The move, which the company hopes will generate more interest in the site, comes two weeks after LinkedIn disclosed that page views slipped for the second consecutive quarter.
The professional networking site said on Wednesday it will algorithmically distribute career-related articles written by any users on its "Influencer program," a blogging platform previously available only to businesspeople who were invited to contribute, including well-known names like former New York City mayor Michael Bloomberg and billionaire Richard Branson.
By opening the program to everybody, LinkedIn hopes its users will generate a steady stream of shareable content, providing a white-collar twist on how Facebook supplies its users a continuous stream of pictures or links from their friends.
LinkedIn disclosed during its quarterly earnings call on February 6 that, following several quarters of explosive growth, page views had in fact slipped for the second consecutive period, suggesting waning user interest in revisiting the site.
Ryan Roslansky, the company head of content, argued that the "Influencers" program has been successful in boosting LinkedIn's traffic and user engagement, with each post generating 80 comments and 250 likes.

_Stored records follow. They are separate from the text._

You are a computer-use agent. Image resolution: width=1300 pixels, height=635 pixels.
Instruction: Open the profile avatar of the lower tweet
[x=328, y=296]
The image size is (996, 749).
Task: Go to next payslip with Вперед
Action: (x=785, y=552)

"It's starting to bring a lot of people back to the site more frequently," said Roslansky. "We want to get much more content in front of them and much more niche content about their interests."
With Influencers now broadened to many more writers, LinkedIn will use algorithms to identify articles that gain traction with readers and distribute those more broadly, Roslansky said.
In recent years LinkedIn has moved away from its roots as a dormant resume library for headhunters and job-seekers, instead positioning itself as a social hub that aggregates news, links, and status updates from members.
The company has viewed the transition toward a more lively, Facebook-esque offering as a way to pull in more users on a regular basis and more advertising revenue. LinkedIn inserts ads into users' timelines, an advertising model that has been successfully deployed by social media peers Facebook and Twitter Inc.
In April, LinkedIn acquired Pulse, a news reader app, for roughly $90 million to uncover relevant news articles as part of a daily digest to users when they log in to the site.
Roslansky said LinkedIn's new pitch to users is: "Give us 15 minutes each morning and we'll make you a better professional each day."
Under Chief Executive Jeff Weiner, the company has mostly executed its shift in strategy with few hiccups. It has beaten quarterly revenue targets every quarter since going public in mid-2011 at a $4.25 billion valuation, a sum that was derided by some investors as too high for a company with relatively little revenue.
LinkedIn, which saw its market capitalization double over the past year to $23 billion, closed 3 percent higher on Tuesday at $191.92 a share.